A single number is expected: the count of lines in the records below that contain "computer".
━━ Extracted entries ━━
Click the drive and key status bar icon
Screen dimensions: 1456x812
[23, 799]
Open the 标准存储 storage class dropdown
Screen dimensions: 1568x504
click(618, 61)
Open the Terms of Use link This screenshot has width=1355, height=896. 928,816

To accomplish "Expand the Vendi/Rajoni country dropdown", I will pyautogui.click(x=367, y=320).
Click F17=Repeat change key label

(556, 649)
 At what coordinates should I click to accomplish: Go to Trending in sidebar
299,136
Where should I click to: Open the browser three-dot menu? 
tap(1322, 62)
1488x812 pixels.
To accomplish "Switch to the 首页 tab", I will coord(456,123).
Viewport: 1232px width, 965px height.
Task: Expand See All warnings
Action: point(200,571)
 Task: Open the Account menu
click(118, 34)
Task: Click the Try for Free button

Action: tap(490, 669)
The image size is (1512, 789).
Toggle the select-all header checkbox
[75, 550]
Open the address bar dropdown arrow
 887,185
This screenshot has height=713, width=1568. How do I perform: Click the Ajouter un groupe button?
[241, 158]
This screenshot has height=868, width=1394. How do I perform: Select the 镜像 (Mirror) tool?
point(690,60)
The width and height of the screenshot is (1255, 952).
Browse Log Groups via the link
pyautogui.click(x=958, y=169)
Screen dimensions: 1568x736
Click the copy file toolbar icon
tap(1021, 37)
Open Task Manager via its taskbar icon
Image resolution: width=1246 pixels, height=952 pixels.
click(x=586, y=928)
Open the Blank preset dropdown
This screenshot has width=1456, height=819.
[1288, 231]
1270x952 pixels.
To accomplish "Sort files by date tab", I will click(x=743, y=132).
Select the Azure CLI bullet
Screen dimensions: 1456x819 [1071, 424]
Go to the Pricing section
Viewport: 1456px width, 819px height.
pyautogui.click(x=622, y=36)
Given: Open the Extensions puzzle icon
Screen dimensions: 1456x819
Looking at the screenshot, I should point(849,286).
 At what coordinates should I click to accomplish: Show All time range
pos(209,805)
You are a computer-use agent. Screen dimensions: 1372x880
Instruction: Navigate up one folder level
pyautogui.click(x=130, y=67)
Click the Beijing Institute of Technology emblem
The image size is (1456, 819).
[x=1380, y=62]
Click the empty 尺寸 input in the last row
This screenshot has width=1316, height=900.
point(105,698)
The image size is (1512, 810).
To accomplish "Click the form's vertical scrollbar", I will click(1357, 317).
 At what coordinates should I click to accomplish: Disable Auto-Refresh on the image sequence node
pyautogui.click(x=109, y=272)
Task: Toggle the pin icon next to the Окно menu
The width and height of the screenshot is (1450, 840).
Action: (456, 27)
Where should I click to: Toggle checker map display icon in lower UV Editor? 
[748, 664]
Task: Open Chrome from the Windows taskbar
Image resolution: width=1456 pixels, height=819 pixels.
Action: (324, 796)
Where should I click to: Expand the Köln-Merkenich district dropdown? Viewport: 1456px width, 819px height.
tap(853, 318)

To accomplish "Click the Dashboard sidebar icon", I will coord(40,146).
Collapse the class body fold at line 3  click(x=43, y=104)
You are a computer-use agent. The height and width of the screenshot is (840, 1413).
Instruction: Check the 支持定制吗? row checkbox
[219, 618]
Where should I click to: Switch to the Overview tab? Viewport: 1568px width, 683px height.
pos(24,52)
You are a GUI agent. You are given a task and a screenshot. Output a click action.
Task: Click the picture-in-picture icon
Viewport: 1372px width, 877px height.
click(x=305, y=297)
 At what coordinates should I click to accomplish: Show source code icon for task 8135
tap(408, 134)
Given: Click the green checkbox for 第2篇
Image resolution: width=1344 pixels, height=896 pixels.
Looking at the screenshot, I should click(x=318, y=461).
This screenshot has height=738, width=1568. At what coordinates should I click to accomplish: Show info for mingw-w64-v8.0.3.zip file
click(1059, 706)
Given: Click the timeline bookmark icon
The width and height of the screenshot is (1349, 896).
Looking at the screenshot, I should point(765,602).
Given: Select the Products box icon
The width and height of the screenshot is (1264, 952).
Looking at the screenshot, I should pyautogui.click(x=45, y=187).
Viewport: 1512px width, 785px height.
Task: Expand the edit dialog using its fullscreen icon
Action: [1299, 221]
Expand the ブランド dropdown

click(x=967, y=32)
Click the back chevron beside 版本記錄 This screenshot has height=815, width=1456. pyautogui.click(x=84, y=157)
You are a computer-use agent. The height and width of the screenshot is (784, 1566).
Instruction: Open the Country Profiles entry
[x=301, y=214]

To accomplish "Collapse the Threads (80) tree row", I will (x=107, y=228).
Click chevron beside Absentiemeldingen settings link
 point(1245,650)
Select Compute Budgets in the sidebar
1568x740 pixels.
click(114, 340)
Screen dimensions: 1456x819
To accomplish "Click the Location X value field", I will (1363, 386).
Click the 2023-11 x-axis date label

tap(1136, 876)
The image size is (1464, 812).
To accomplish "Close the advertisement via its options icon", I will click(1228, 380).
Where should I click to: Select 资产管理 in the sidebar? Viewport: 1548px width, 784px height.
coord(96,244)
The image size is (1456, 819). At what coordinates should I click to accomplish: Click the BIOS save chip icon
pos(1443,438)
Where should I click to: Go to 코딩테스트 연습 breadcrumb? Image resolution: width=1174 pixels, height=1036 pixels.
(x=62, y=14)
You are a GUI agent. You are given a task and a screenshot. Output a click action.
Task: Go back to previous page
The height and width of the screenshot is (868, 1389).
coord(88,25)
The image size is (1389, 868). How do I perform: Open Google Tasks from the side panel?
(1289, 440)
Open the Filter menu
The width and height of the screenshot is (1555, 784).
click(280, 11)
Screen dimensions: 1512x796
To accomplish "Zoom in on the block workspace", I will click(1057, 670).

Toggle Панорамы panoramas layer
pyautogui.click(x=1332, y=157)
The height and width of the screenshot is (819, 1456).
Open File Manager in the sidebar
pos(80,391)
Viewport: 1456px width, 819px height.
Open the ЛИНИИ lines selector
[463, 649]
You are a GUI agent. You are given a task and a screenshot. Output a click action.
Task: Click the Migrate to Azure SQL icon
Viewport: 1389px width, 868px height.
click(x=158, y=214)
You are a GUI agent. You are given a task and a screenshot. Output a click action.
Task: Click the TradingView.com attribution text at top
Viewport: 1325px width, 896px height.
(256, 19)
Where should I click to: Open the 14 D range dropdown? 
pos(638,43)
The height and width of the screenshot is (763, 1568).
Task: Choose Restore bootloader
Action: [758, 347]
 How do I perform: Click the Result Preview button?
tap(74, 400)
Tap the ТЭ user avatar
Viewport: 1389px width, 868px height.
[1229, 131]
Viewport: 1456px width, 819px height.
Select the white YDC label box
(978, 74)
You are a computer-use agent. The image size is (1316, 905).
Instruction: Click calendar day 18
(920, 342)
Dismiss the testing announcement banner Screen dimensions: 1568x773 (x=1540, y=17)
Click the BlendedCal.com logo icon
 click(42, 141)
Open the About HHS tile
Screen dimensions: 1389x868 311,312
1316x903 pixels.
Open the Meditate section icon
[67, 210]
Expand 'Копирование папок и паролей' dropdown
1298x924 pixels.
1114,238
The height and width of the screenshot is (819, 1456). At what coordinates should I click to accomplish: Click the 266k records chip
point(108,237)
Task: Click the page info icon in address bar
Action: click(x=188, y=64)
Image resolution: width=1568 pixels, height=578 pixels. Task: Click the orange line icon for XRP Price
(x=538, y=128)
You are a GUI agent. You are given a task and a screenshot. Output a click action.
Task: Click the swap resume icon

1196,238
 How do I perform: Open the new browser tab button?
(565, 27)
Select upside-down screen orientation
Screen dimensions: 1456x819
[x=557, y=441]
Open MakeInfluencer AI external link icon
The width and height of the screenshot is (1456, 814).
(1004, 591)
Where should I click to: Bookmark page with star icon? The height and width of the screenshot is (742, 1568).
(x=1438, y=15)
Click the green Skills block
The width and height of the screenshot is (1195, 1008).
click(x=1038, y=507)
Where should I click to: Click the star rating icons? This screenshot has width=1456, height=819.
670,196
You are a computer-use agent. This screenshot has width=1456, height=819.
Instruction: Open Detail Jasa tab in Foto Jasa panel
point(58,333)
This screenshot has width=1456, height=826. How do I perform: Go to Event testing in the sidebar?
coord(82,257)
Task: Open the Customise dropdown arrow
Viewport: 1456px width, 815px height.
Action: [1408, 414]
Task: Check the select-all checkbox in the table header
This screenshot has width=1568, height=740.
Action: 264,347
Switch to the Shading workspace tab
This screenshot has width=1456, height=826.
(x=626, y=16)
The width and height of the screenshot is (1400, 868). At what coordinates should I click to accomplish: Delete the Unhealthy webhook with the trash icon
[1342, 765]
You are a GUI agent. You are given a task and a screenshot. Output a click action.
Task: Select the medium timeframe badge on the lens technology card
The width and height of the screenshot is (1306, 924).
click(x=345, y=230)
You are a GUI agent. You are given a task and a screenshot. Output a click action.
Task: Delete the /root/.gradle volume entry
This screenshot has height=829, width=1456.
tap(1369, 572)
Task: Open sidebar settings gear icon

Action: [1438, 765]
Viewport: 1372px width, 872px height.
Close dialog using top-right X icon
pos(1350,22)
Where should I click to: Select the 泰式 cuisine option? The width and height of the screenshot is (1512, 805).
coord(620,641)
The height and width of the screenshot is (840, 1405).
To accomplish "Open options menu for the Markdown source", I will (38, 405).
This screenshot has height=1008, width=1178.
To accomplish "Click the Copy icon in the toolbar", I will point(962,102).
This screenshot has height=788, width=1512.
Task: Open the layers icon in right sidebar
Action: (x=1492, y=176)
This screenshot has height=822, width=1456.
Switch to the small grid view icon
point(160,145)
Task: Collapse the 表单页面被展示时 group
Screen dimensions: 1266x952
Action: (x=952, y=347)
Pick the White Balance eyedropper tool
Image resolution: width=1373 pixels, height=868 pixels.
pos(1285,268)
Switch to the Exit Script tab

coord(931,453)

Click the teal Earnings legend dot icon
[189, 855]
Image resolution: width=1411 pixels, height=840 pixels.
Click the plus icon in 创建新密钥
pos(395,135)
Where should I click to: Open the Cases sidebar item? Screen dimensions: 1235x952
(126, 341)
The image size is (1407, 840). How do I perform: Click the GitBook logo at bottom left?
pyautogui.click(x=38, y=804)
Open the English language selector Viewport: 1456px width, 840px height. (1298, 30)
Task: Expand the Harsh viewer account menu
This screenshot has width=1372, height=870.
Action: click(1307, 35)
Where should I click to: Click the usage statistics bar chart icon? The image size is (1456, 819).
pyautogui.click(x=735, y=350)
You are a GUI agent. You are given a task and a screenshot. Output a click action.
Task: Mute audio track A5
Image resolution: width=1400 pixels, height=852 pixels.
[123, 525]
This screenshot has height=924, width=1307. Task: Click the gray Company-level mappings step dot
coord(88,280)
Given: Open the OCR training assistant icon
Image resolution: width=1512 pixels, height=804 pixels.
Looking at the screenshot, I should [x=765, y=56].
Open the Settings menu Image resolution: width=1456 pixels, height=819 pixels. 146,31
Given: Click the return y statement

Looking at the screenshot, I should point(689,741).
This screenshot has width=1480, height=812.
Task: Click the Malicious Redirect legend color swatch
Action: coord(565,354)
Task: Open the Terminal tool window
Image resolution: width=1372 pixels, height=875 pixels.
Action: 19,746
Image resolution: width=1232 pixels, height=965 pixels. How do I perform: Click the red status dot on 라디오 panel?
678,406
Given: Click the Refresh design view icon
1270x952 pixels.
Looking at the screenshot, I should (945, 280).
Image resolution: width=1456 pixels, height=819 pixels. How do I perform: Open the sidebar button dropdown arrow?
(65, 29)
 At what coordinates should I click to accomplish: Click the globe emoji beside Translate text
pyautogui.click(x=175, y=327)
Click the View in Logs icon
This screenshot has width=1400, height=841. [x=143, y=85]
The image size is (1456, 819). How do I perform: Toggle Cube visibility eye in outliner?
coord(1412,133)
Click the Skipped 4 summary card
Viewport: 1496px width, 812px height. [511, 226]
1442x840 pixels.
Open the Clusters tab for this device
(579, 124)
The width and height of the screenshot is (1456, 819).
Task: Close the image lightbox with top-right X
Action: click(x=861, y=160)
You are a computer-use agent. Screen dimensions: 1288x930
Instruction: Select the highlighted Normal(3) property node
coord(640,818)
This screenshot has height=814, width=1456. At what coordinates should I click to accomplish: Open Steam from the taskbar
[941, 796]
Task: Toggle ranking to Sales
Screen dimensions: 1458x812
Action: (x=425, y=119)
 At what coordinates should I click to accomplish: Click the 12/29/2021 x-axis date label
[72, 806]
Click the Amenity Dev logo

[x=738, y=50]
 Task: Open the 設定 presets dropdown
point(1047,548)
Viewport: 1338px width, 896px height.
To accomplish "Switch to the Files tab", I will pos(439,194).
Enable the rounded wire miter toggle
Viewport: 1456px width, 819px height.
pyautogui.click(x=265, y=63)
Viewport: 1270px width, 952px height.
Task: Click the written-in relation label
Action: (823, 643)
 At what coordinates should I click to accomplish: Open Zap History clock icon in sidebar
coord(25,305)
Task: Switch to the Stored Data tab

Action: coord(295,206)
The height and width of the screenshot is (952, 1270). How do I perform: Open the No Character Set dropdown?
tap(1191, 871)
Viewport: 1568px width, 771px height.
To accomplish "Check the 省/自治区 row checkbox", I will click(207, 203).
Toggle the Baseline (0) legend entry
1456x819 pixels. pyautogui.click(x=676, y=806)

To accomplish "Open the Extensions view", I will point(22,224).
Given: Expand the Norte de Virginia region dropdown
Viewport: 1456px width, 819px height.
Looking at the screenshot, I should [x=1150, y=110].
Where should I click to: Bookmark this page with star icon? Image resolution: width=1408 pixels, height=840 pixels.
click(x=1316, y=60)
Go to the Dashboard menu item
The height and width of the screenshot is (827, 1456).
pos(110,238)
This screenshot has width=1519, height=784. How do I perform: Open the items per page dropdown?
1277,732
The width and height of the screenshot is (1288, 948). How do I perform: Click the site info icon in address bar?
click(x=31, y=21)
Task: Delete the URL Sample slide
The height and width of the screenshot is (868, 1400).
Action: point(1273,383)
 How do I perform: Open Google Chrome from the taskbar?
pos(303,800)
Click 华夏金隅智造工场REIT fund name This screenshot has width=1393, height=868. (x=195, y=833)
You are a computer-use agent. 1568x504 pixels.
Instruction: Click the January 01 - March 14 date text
━━━
■ **Written solution**:
7